The upside of this implementation is that Lists wouldn't require any dev work outside of getting the default model schema for each individual item. As far as implementation for this, when the typeOf function is called on an object, we can just store the "types" in a Map on the serializeInfo object we set on the constructor.

Do you have any thoughts on this @nros? @mweststrate ?

@alexggordon
Copy link
Member

alexggordon commented Nov 8, 2017

Actually, I think my version is too specific already. I wonder if we'd be better off with a union type like from mobx state tree. Something like

const dispatcher = obj => {
   return obj.type === 'dog' ? Dog : Cat
}

const Animals = unionType([Cat, Dog], dispatcher)

class Farm {
    @serializable(list(object(Animals))) animals = [];
}

@nros
Copy link
Author

nros commented Nov 9, 2017

union type seems insufficient

The union type has the disadvantage that exactly have to define the possible sub classes to use. Think of all those minecraft mods that add new items/blocks. So, this solution seems to fall short.

"class identification information" needed in serialized data

IMHO It ends up to the point that additional information about the runtime type has to be added to the serialized data. Som sort of symbolic "identifier" not the class name itself (because of packers, etc.). It is used to find the proper schema upon deserialization.

global lookup table needed

At the moment serializr does not need global data. All schema information is attached to the constructor function of classes. As soon as you have to maintain a lookup table to dynamically determine the schema during deserialization, you end up with a "global" lookup table. This might lead to name collisions where various classes use the same class identifier.

in combination with a dependency injection system

My working solution - based on the custom() serializer - depends on a dependency injection system (eg: inversify). Since the DI must maintain unique identifiers, its global symbol table is used to find the proper class when deserialization takes place.

solution as an extra type "anytype"

To maintain current simplicity of serializr I would suggest to leave the lookup for classes to external providers. An extra type serializer like anytype() could be implemented.

class Farm {
    @serializable(list(anytype(classLookupFunction))) animals = [];
}

anytype could perform the following:

  • dynamically detect type/schema
  • in case of primitive types - use primitive() serializer internally
  • for object types, store some symbolic type information with the serialized data
  • JavaScript standard classes (eg: Date, Object) are handled directly
  • when deserializing the type information is used to find the proper class with the lookup function.

@nros
Copy link
Author

nros commented Nov 9, 2017

Then we need the "class identifier" with the class.

@classID("Animal")
class Animal {
    @serializable name;
    @serializable age;
    @serializable type;
}
@classID("Dog")
class Dog extends Animal {

    get ageInDogYears() {
        return this.age * 7
    }
}

@alexggordon
Copy link
Member

I really don't think storing any serialization info in the serialized data is a good idea. Imagine any of these scenarios:

  1. Class Name (class ID, your global variable) changes, or is no longer descriptive, but you can't change it because it breaks currently stored serialization info in the database
  2. Data stored from serializr is passed to a database storage library (graphql). We now have to add __className__ as a required param in the graphql query, in addition to making sure we expect it on the backend, as we can't pass unspecified params. Really, anything that ingests JSON in another context then stores it would likely destroy this metadata without prior specification of acceptance.

## Information provided:
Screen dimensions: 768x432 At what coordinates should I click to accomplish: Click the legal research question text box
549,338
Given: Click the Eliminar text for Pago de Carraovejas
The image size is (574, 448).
---
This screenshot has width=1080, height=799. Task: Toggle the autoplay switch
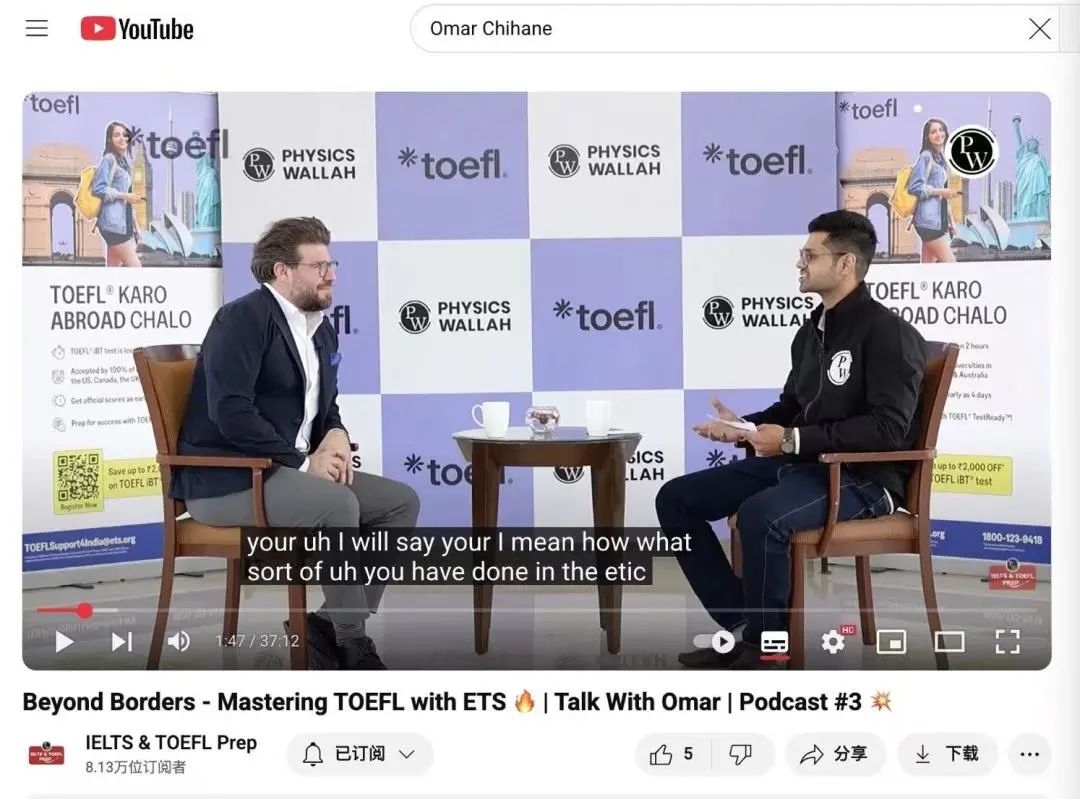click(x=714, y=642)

## Aim A:
Using the thread about serializr, say whether each statement is true (yes) or false (no), and quote the thread's words that settle it: (i) serializr currently needs global data; (ii) nros's working solution depends on a dependency injection system; (iii) alexggordon thinks storing serialization info in the serialized data is a good idea.
## Aim B:
List every action that the thread about serializr says anytype could perform.
Work from the thread alone and leave the records aside.

## Exercise output A:
(i) No: "At the moment serializr does not need global data."
(ii) Yes: "My working solution - based on the custom() serializer - depends on a dependency injection system (eg: inversify)."
(iii) No: "I really don't think storing any serialization info in the serialized data is a good idea."

## Exercise output B:
- Dynamically detect type/schema
- Use the primitive() serializer internally for primitive types
- Store some symbolic type information with the serialized data for object types
- Handle JavaScript standard classes (eg: Date, Object) directly
- Use the type information when deserializing to find the proper class with the lookup function